Exercise prompt:
Retype the following data line for line, keeping every character, space, and line break exactly the same.

Source data:
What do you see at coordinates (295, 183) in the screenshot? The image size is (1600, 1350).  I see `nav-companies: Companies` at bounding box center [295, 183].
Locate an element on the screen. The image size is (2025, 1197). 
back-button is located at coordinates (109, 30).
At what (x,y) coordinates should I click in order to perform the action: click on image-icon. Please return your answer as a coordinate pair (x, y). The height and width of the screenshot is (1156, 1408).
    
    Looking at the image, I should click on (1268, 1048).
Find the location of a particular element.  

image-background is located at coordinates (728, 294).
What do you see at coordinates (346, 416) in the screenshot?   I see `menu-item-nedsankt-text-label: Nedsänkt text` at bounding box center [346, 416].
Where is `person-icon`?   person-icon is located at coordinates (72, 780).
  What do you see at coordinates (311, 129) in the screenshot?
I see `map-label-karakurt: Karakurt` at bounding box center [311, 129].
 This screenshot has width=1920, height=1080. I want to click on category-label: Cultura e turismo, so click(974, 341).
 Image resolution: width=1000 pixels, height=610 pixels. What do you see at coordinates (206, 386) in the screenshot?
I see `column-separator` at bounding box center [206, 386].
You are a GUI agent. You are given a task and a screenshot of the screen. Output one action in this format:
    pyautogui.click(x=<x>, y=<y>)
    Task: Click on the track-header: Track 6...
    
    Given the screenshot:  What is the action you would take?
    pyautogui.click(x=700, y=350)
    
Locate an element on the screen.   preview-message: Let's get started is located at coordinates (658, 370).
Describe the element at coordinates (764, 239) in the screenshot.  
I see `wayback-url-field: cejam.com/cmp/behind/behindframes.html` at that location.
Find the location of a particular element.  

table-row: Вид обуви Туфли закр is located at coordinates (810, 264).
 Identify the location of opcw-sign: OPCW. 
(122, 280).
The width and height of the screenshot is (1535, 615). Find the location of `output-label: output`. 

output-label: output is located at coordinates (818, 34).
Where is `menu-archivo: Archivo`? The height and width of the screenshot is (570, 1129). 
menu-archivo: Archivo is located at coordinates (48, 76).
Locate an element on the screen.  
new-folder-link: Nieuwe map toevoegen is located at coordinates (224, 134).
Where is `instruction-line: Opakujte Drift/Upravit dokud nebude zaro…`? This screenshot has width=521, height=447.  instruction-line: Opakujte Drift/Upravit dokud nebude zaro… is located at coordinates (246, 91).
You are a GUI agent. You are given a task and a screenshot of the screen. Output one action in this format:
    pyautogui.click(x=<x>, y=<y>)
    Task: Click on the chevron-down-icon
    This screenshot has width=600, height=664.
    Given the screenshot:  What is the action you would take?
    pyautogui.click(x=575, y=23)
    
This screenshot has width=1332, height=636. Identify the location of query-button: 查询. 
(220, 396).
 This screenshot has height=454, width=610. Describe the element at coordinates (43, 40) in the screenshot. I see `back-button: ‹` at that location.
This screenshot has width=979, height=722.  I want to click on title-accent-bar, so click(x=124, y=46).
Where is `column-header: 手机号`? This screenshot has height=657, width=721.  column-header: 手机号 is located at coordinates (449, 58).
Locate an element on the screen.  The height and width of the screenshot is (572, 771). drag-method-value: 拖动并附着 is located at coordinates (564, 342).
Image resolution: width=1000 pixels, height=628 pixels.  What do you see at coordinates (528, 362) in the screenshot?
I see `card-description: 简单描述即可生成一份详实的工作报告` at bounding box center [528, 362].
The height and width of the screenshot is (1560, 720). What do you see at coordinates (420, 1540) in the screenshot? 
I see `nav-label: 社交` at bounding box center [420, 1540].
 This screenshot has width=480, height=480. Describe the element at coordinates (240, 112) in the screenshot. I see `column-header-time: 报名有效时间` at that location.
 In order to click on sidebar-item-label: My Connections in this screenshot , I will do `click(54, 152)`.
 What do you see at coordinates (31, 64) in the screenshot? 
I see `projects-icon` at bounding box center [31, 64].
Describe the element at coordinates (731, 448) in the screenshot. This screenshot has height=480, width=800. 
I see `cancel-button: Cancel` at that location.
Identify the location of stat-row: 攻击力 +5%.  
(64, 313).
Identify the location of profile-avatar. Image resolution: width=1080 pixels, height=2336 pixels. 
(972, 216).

Task output:
What do you see at coordinates (295, 183) in the screenshot? The image size is (1600, 1350).  I see `nav-companies: Companies` at bounding box center [295, 183].
Locate an element on the screen. The image size is (2025, 1197). 
back-button is located at coordinates (109, 30).
At what (x,y) coordinates should I click in order to perform the action: click on image-icon. Please return your answer as a coordinate pair (x, y). The height and width of the screenshot is (1156, 1408).
    
    Looking at the image, I should click on (1268, 1048).
Find the location of a particular element.  

image-background is located at coordinates (728, 294).
What do you see at coordinates (346, 416) in the screenshot?   I see `menu-item-nedsankt-text-label: Nedsänkt text` at bounding box center [346, 416].
Where is `person-icon`?   person-icon is located at coordinates (72, 780).
  What do you see at coordinates (311, 129) in the screenshot?
I see `map-label-karakurt: Karakurt` at bounding box center [311, 129].
 This screenshot has width=1920, height=1080. I want to click on category-label: Cultura e turismo, so click(974, 341).
 Image resolution: width=1000 pixels, height=610 pixels. What do you see at coordinates (206, 386) in the screenshot?
I see `column-separator` at bounding box center [206, 386].
You are a GUI agent. You are given a task and a screenshot of the screen. Output one action in this format:
    pyautogui.click(x=<x>, y=<y>)
    Task: Click on the track-header: Track 6...
    
    Given the screenshot:  What is the action you would take?
    pyautogui.click(x=700, y=350)
    
Locate an element on the screen.   preview-message: Let's get started is located at coordinates (658, 370).
Describe the element at coordinates (764, 239) in the screenshot.  
I see `wayback-url-field: cejam.com/cmp/behind/behindframes.html` at that location.
Find the location of a particular element.  

table-row: Вид обуви Туфли закр is located at coordinates (810, 264).
 Identify the location of opcw-sign: OPCW. 
(122, 280).
The width and height of the screenshot is (1535, 615). Find the location of `output-label: output`. 

output-label: output is located at coordinates (818, 34).
Where is `menu-archivo: Archivo`? The height and width of the screenshot is (570, 1129). 
menu-archivo: Archivo is located at coordinates (48, 76).
Locate an element on the screen.  
new-folder-link: Nieuwe map toevoegen is located at coordinates (224, 134).
Where is `instruction-line: Opakujte Drift/Upravit dokud nebude zaro…`? This screenshot has width=521, height=447.  instruction-line: Opakujte Drift/Upravit dokud nebude zaro… is located at coordinates (246, 91).
You are a GUI agent. You are given a task and a screenshot of the screen. Output one action in this format:
    pyautogui.click(x=<x>, y=<y>)
    Task: Click on the chevron-down-icon
    This screenshot has width=600, height=664.
    Given the screenshot:  What is the action you would take?
    pyautogui.click(x=575, y=23)
    
This screenshot has width=1332, height=636. Identify the location of query-button: 查询. 
(220, 396).
 This screenshot has height=454, width=610. Describe the element at coordinates (43, 40) in the screenshot. I see `back-button: ‹` at that location.
This screenshot has width=979, height=722.  I want to click on title-accent-bar, so click(x=124, y=46).
Where is `column-header: 手机号`? This screenshot has height=657, width=721.  column-header: 手机号 is located at coordinates (449, 58).
Locate an element on the screen.  The height and width of the screenshot is (572, 771). drag-method-value: 拖动并附着 is located at coordinates (564, 342).
Image resolution: width=1000 pixels, height=628 pixels.  What do you see at coordinates (528, 362) in the screenshot?
I see `card-description: 简单描述即可生成一份详实的工作报告` at bounding box center [528, 362].
The height and width of the screenshot is (1560, 720). What do you see at coordinates (420, 1540) in the screenshot? 
I see `nav-label: 社交` at bounding box center [420, 1540].
 This screenshot has width=480, height=480. Describe the element at coordinates (240, 112) in the screenshot. I see `column-header-time: 报名有效时间` at that location.
 In order to click on sidebar-item-label: My Connections in this screenshot , I will do `click(54, 152)`.
 What do you see at coordinates (31, 64) in the screenshot? 
I see `projects-icon` at bounding box center [31, 64].
Describe the element at coordinates (731, 448) in the screenshot. This screenshot has height=480, width=800. 
I see `cancel-button: Cancel` at that location.
Identify the location of stat-row: 攻击力 +5%.  
(64, 313).
Identify the location of profile-avatar. Image resolution: width=1080 pixels, height=2336 pixels. 
(972, 216).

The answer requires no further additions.